I recently purchased a USA trains GG1. As the sound and light effects of the Quantum decoder are really fine this is the first engine I did not convert to DCC using Zimo. 

Yet I got a big question: Is it possible to control the pantographs with dcc also?? 

I read something in the users manual but didn't find anything sufficient describing what to do exactly. USA trains simply answered, "the pantographs are controlled manually". 
So is anybody familiar with Quantum and maybe even this specific task? The CVs that ned to be adjusted and their values would be great.

Any help is appreciated! Thanks in advance

Frank


----------



## Cougar Rock Rail (Jan 2, 2008)

Hi Frank, 

I'm sorry I'm not familiar with the Quantum decoder, so I'm not sure if they can control servos like the Zimo or Massoth. Recently I converted an LGB croc that had manual pantographs to operate using DCC, but I was already using a Zimo decoder with direct plug in for the servos. 

Assuming the QSI decoder you have can't control servos, I would recommend you install a small function decoder like the Massoth 8FL set to the same address as your main decoder, which can operate the two servos for your pantographs, works really well and is easy to program the end points, speed of rotation etc. If your pantographs naturally spring upwards, then you can have the servo pull or wind a small cable connected to one of the pantograph arms--that's how I did it on my crocodile. 

Keith


----------



## Greg Elmassian (Jan 3, 2008)

The decoder is an earlier model made by QSI. There's also custom boards. Do you have the manual that at least mentions some of the DCC functions? 

I'd take Keith's advice and wire the decoder in parallel with the push buttons that control the pantograph.

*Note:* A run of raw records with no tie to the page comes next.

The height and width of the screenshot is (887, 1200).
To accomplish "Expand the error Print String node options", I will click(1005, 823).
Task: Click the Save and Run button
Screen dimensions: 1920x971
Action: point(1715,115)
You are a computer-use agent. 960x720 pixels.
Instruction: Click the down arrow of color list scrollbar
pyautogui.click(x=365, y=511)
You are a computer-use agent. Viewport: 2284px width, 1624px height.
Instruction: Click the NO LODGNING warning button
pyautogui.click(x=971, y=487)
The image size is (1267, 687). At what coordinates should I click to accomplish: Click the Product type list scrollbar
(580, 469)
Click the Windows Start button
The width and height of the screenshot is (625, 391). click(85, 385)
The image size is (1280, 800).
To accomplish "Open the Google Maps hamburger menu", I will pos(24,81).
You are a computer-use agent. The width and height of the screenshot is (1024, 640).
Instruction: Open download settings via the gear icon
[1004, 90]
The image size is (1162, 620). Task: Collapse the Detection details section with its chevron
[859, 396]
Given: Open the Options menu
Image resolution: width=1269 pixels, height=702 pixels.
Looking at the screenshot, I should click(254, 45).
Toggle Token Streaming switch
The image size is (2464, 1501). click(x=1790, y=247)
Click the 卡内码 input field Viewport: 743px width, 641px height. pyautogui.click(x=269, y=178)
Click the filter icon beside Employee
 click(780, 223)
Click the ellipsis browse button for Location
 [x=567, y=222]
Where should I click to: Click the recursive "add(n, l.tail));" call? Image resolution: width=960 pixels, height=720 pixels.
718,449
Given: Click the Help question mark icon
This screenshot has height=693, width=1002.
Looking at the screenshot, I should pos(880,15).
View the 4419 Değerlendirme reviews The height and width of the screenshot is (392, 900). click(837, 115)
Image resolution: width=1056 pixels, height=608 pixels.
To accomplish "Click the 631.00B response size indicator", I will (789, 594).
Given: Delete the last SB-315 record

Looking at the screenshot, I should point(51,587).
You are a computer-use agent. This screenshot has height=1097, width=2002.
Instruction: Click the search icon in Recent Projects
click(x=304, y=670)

The issue will be for you to figure out the "electrical sense" of the buttons, i.e. do they short to ground, do they short to positive, and which side is which. 

Alternatively, if you are not comfortable with that, is to add a small relay for each pushbutton you want to "automate" put the relay contacts in parallel with the pushbuttons (one by one) and then control the relay from the function decoder, making sure of course you use a "kickback" diode across the relay coil to protect the decoder. 

We can help you here, it all depends on how adventurous you are. 

Greg


----------